--- WORK TASK ---
Please set down the line that contains "Expand the 个人中心" and every line below it through the last, exactly as written, with no other lines.

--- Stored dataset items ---
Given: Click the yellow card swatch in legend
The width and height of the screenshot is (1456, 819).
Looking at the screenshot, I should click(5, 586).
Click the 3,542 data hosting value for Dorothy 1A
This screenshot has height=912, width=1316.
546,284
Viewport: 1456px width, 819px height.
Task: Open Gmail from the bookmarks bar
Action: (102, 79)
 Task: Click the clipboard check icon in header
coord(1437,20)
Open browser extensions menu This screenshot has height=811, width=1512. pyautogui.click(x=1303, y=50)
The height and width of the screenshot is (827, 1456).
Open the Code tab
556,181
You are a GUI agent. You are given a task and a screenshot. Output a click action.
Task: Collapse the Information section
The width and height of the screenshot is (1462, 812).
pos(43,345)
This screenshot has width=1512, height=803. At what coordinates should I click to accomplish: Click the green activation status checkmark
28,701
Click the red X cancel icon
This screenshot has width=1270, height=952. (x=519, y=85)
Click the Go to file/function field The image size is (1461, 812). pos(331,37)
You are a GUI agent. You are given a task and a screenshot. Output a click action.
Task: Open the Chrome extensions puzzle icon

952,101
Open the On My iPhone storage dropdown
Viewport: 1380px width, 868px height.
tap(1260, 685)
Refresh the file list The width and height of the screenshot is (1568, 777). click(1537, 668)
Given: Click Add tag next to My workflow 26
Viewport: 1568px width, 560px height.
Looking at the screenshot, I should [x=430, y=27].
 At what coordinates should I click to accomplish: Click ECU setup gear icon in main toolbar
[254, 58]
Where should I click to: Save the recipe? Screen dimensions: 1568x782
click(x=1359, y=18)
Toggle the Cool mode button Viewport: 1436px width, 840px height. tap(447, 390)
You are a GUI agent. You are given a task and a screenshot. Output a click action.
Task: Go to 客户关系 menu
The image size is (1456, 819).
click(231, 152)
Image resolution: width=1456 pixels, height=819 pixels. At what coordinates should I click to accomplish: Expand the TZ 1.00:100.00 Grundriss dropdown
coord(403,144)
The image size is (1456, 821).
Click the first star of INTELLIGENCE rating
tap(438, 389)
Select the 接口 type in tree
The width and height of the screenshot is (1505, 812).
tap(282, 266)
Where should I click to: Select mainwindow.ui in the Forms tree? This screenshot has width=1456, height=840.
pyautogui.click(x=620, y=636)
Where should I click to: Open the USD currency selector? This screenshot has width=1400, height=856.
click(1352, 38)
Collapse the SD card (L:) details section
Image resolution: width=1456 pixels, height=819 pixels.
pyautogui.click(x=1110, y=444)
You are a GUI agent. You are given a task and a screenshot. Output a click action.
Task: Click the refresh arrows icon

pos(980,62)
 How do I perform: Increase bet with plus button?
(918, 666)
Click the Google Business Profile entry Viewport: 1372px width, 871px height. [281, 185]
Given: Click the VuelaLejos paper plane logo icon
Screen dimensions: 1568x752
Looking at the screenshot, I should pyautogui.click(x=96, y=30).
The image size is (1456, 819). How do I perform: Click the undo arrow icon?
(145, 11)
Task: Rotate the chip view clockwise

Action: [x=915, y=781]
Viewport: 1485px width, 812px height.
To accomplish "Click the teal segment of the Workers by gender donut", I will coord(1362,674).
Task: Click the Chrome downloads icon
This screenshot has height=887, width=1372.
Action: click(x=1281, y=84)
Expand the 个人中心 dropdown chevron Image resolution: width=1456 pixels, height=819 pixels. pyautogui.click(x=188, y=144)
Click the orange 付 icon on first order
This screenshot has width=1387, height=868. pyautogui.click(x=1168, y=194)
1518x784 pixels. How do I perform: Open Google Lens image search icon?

--- FINAL ANSWER ---
Expand the 个人中心 dropdown chevron Image resolution: width=1456 pixels, height=819 pixels. pyautogui.click(x=188, y=144)
Click the orange 付 icon on first order
This screenshot has width=1387, height=868. pyautogui.click(x=1168, y=194)
1518x784 pixels. How do I perform: Open Google Lens image search icon?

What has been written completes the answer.